The parish council has responsibility for local issues, including setting an annual precept (local rate) to cover the council's operating costs and producing annual accounts for public scrutiny. The parish council evaluates local planning applications and works with the local police, district council officers, and neighbourhood watch groups on matters of crime, security, and traffic. The parish council's role also includes initiating projects for the maintenance and repair of parish facilities, as well as consulting with the district council on the maintenance, repair, and improvement of highways, drainage, footpaths, public transport, and street cleaning. Conservation matters (including trees and listed buildings) and environmental issues are also the responsibility of the council.

For local government purposes, since 1 April 2023, the village comes under the unitary authority of Somerset Council. Prior to this, it was part of the non-metropolitan district of Sedgemoor, which was formed on 1 April 1974 under the Local Government Act 1972, having previously been part of Bridgwater Rural District.

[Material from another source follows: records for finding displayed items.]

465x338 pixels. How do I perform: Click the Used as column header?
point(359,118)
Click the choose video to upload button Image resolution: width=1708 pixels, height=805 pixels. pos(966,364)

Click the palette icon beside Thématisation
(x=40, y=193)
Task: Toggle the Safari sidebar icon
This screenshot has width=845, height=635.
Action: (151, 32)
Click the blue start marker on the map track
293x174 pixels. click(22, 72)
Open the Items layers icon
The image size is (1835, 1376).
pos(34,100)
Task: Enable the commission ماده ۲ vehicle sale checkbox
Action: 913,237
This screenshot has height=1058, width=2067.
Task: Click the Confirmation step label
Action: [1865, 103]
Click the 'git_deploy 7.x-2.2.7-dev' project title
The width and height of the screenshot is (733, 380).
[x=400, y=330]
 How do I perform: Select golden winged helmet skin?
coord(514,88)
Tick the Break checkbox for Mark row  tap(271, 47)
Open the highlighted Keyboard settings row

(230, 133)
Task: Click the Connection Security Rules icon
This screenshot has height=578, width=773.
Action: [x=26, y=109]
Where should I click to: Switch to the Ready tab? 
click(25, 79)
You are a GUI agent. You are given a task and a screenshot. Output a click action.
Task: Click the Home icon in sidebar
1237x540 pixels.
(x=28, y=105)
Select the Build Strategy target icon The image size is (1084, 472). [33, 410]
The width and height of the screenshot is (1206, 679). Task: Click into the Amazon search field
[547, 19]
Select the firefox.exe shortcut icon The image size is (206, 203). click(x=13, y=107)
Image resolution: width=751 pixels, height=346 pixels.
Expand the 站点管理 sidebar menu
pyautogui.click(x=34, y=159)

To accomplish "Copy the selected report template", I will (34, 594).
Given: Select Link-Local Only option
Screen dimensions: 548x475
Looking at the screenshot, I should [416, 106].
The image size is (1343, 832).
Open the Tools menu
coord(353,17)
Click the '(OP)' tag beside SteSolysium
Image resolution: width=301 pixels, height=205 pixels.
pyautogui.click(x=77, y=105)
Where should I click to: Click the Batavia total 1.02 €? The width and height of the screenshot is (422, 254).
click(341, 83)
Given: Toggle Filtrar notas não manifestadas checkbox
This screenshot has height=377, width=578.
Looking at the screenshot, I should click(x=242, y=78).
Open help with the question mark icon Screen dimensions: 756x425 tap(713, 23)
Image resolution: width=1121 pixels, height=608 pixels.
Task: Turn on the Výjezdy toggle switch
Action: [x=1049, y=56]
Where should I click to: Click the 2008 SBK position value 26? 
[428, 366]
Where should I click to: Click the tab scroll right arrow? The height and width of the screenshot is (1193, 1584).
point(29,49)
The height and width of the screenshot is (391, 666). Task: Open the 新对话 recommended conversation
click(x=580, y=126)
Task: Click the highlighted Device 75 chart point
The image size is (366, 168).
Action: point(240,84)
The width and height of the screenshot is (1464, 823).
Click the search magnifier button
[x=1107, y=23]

It is also part of the Bridgwater county constituency represented in the House of Commons of the Parliament of the United Kingdom. It elects one Member of Parliament (MP) by the first past the post system of election, and was part of the South West England constituency of the European Parliament prior to Britain leaving the European Union in January 2020, which elected seven MEPs using the d'Hondt method of party-list proportional representation.